Ao comemorar seu centenário, com certeza a justa homenagem que podemos prestar à grande artista e corajosa militante das causas populares é recordar seu exemplo luminoso. Colocou seu talento a serviço de ideais generosos, como o genial Picasso nas artes plásticas, exilado na França e combatendo o regime criminoso do ditador Franco em sua Espanha natal. Como Charles Chaplin, o gênio que levou Hitler ao escárnio com sua inigualável sátira do líder nazista em “O Grande Ditador” e depois seria perseguido pelo macarthismo nos anos 50, saindo dos EUA e indo viver na Suiça. Como Mercedes Sosa, a fabulosa artista argentina que usou de seu imenso prestígio internacional para denunciar o regime militar que praticava verdadeiro genocídio em seu país. Como Melina Mercouri, a grande atriz de “Zorba, o grego”, inimiga visceral da ditadura dos coronéis na Grécia e depois brilhante Ministra da Cultura de seu país. Como Vanessa Redgrave, artista célebre que brilhou no cinema e foi tão premiada por suas atuações quanto presente nas lutas sociais dos trabalhadores britânicos. Mas Lélia foi, também, pessoas anônimas, visionárias, guerreiras, empreendedoras, inconformadas, dessas que giram a roda da vida e fazem a história acontecer.
Sem ser uma líder feminista, ela abriu caminho para as mulheres num tempo de imenso preconceito e discriminação machista.
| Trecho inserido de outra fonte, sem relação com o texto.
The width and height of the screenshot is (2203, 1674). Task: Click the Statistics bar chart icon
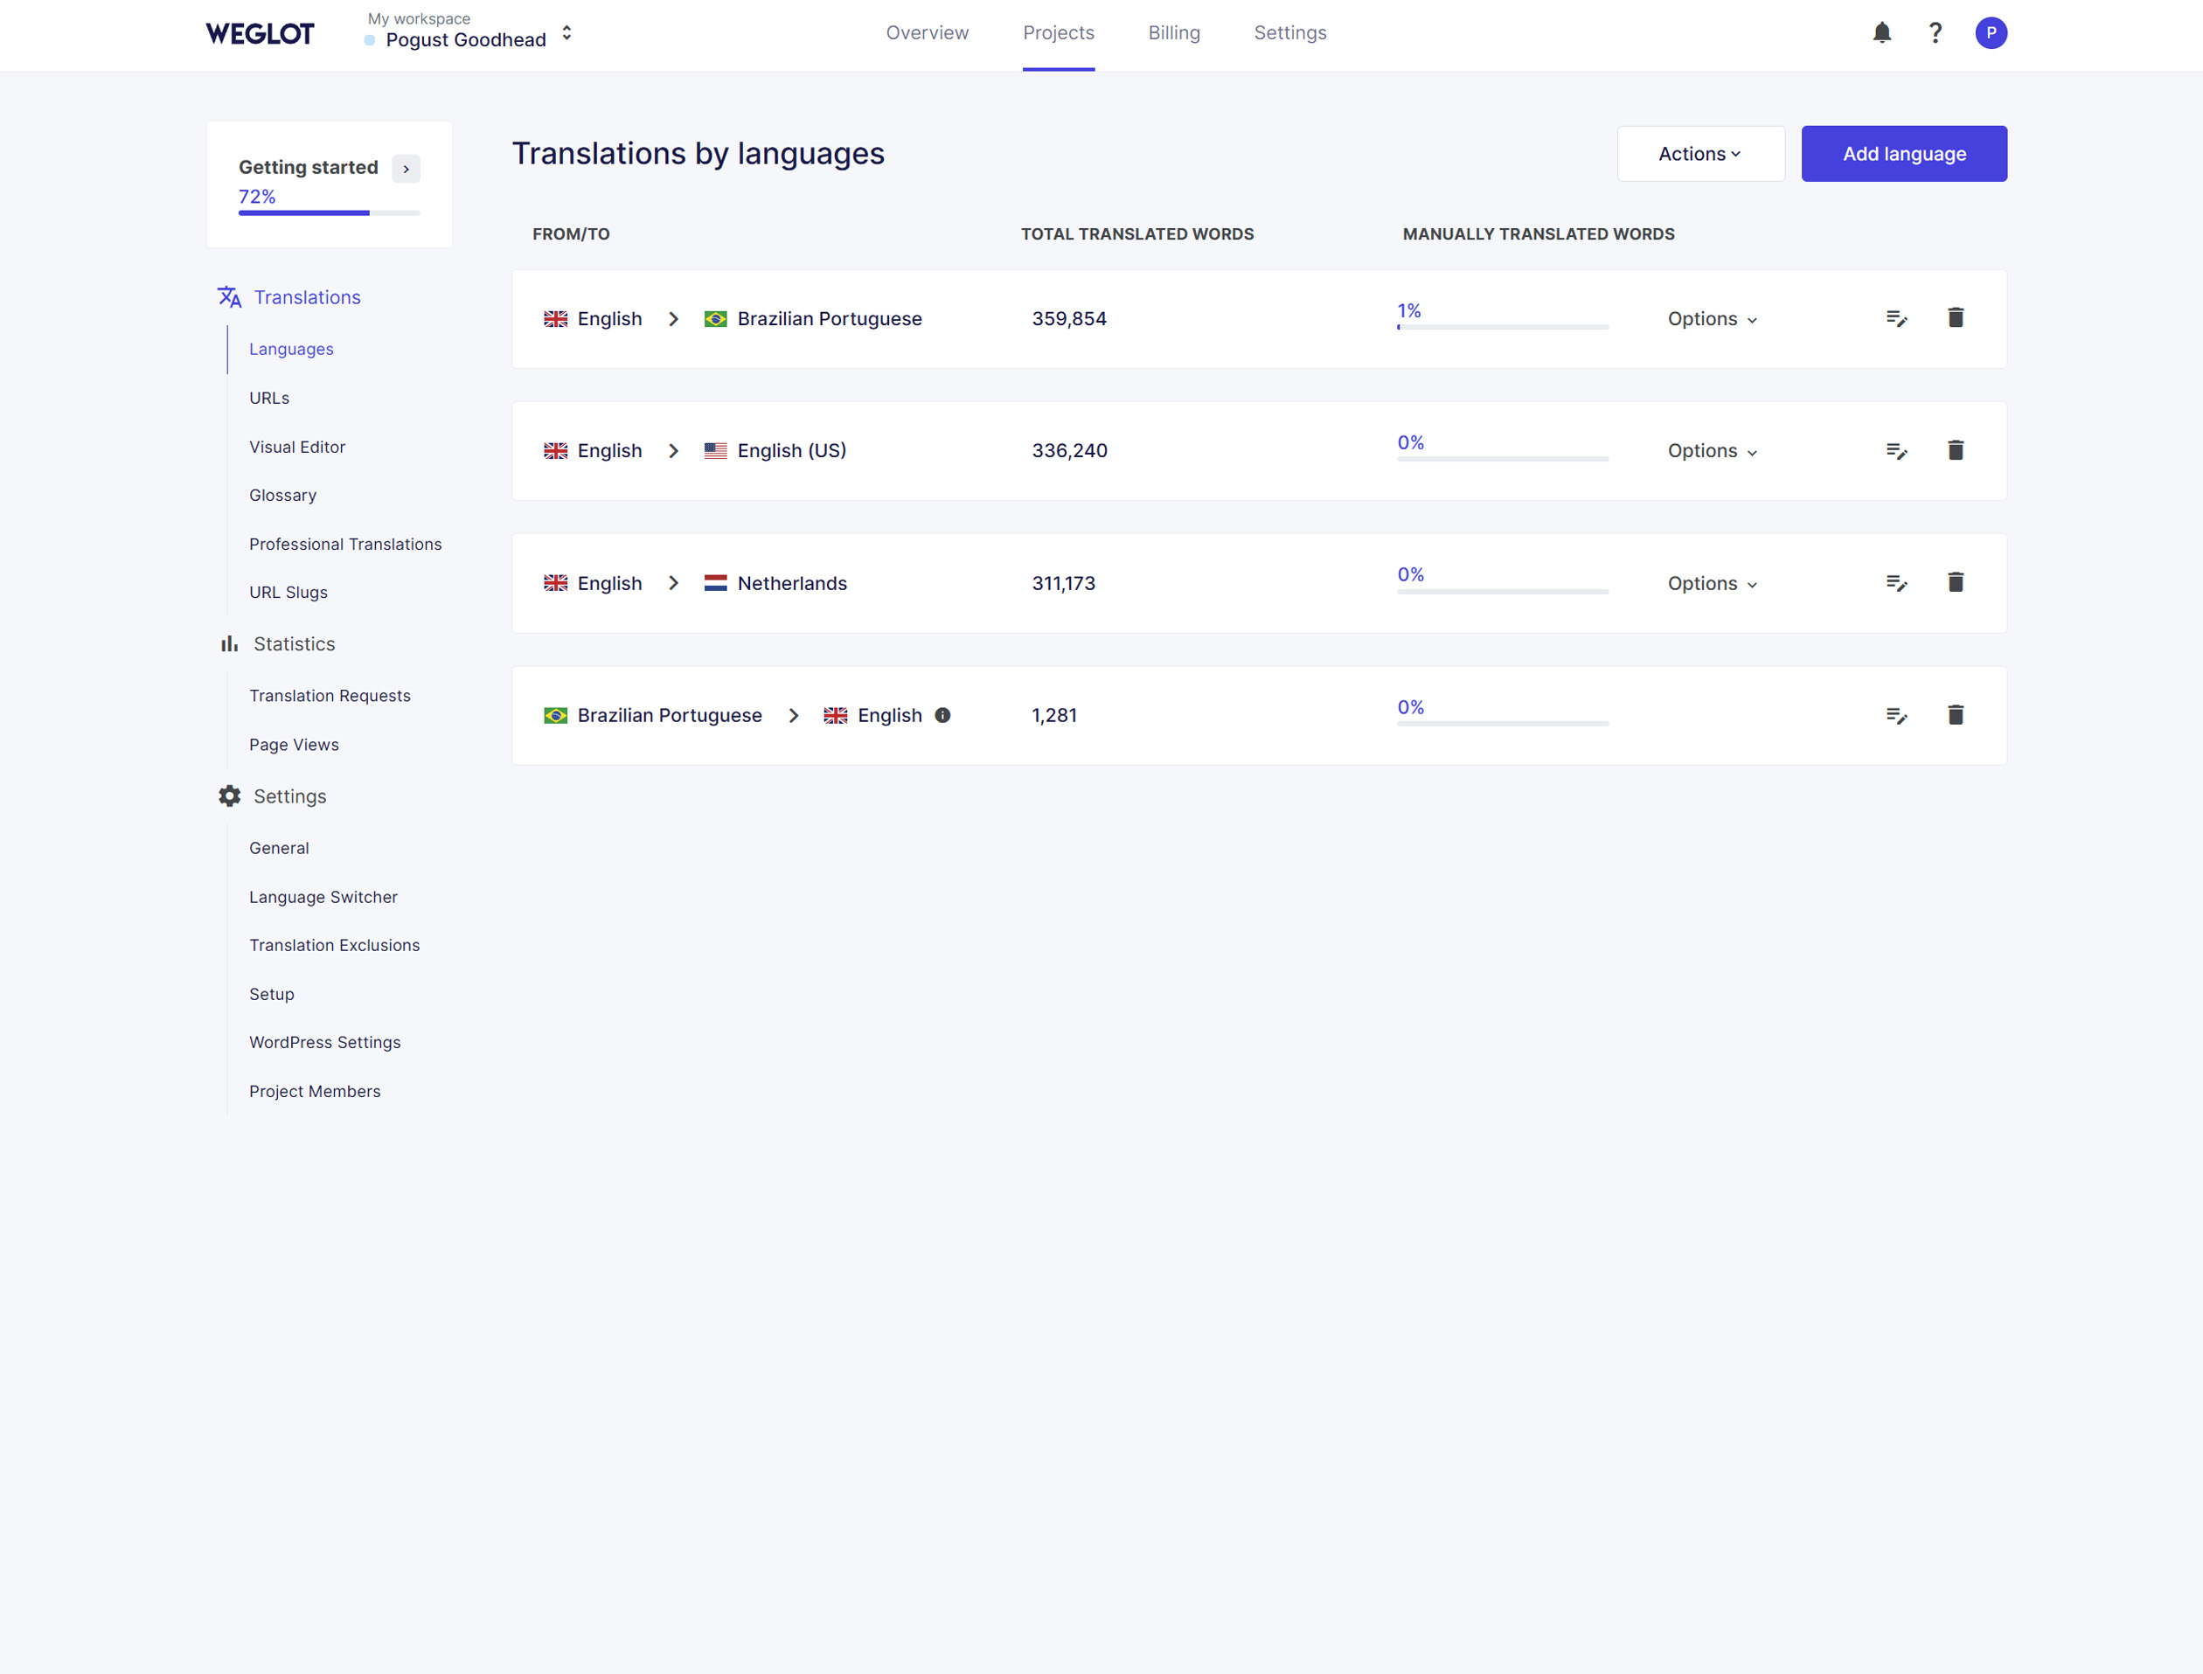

Firmou-se pelo talento, impôs-se pela competência, venceu pelo trabalho. Hoje, depois que o partido que ela ajudou a fundar e construir chegou ao poder em 2003 e mudou profundamente as estruturas sociais e econômicas do país, quase 11 milhões de mulheres brasileiras decretaram sua independência econômica e partiram para um empreendimento, seja ele um salão de cabeleireiros ou uma empresa financeira, esteja num bairro da periferia de Goiânia ou na Avenida Paulista. Praticamente metade dos estudantes que chegam às universidades através dos programas iniciados no governo do presidente Lula e continuados no da presidenta Dilma, notadamente o Pro-Uni, são jovens brasileiras, que, no geral, apresentam médias de aprovação altíssimas em todas as faculdades cursadas. Quando Lélia brilhava nos palcos, gritava nas passeatas ou prestava depoimento nos calabouços da ditadura, o Brasil não tinha nenhum ministério ocupado por uma mulher. Hoje, governado pelo partido fundado por Lélia Abramo, nove são as ministras escolhidas por uma presidenta.
O Brasil de hoje, democrático, mais justo e que avança a largos passos para um lugar privilegiado entre as Nações mais desenvolvidas, é fruto da dedicação, da crença e do idealismo de mulheres e de homens que se doaram ao longo de décadas à luta para que pudéssemos chegar até aqui. Lélia Abramo, atriz do povo, brilhou nos palcos e na vida, hoje brilha na história.